On Tue, May 11, 2010 at 5:44 PM, Laurence Rowe <l at lrowe.co.uk> wrote:

> I think this means that you are storing all of your data in a single
> persistent object, the database root PersistentMapping. You need to
> break up your data into persistent objects (instances of objects that
> inherit from persistent.Persistent) for the ZODB to have a chance of
> performing memory mapping. You want to do something like:
>
> import transaction
> from ZODB import FileStorage, DB
> from BTrees.LOBTree import BTree, TreeSet
> storage = FileStorage.FileStorage('/tmp/test-filestorage.fs')
> db = DB(storage)
> conn = db.open()
> root = conn.root()
> transaction.begin()
> index = root['index'] = BTree()
> values = index[1] = TreeSet()
> values.add(42)
> transaction.commit()
>
> You should probably read:
> http://www.zodb.org/documentation/guide/modules.html#btrees-package.
> Since that was written an L variants of the BTree types have been
> introduced for storing 64bit integers.
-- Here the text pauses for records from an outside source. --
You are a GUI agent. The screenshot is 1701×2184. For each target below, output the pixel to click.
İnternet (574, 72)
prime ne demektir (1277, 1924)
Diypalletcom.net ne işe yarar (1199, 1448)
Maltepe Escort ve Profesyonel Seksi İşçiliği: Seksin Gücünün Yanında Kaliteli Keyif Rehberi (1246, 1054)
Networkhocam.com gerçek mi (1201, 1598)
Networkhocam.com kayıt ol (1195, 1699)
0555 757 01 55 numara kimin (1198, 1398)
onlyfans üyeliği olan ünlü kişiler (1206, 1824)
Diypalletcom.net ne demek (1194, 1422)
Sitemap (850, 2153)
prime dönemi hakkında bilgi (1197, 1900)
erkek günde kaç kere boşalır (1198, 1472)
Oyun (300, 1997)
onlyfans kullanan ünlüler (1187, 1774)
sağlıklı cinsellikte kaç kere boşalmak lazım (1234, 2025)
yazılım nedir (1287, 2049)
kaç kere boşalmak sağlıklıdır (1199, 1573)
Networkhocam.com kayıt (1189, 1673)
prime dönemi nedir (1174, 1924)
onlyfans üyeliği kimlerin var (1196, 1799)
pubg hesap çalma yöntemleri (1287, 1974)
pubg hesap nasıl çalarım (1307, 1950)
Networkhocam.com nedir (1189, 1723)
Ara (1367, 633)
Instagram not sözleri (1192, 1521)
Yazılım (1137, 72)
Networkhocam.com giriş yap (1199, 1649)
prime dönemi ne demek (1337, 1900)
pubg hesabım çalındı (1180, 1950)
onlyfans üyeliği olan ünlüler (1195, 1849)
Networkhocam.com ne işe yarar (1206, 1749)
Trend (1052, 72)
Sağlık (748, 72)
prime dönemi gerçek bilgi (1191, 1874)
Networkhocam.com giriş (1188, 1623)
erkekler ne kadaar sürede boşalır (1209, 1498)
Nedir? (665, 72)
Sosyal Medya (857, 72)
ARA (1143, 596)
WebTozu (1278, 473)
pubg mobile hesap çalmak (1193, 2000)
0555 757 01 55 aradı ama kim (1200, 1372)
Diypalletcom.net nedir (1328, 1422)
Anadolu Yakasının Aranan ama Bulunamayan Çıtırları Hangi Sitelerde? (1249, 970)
I'm using an LOBTree because
> that maps 64bit integers to python objects. For values I'm using an
> LOTreeSet, though you could also use an LLTreeSet (which has larger
> buckets).
>
> Laurence
>
> On 12 May 2010 00:37, Ryan Noon <rmnoon at gmail.com> wrote:
> > Hi Jim,
> > I'm really sorry for the miscommunication, I thought I made that clear in
> my
> > last email:
> > "I'm wrapping ZODB in a 'ZMap' class that just forwards all the
> dictionary
> > methods to the ZODB root and allows easy interchangeability with my old
> > sqlite OODB abstraction."
> > wordid_to_docset is a "ZMap", which just wraps the ZODB
> > boilerplate/connection and forwards dictionary methods to the root.  If
> this
> > seems superfluous, it was just to maintain backwards compatibility with
> all
> > of the code I'd already written for the sqlite OODB I was using before I
> > switched to ZODB.  Whenever you see something like wordid_to_docset[id]
> it's
> > just doing self.root[id] behind the scenes in a __setitem__ call inside
> the
> > ZMap class, which I've pasted below.
> > The db is just storing longs mapped to array('L')'s with a few thousand
> > longs in em.  I'm going to try switching to the persistent data structure
> > that Laurence suggested (a pointer to relevant documentation would be
> really
> > useful), but I'm still sorta worried because in my experimentation with
> ZODB
> > so far I've never been able to observe it sticking to any cache limits,
> no
> > matter how often I tell it to garbage collect (even when storing very
> small
> > values that should give it adequate granularity...see my experiment at
> the
> > end of my last email).  If the memory reported to the OS by Python 2.6 is
> > the problem I'd understand, but memory usage goes up the second I start
> > adding new things (which indicates that Python is asking for more and not
> > actually freeing internally, no?).
> > If you feel there's something pathological about my memory access
> patterns
> > in this operation I can just do the actual inversion step in Hadoop and
> load
> > the output into ZODB for my application later, I was just hoping to keep
> all
> > of my data in OODB's the entire time.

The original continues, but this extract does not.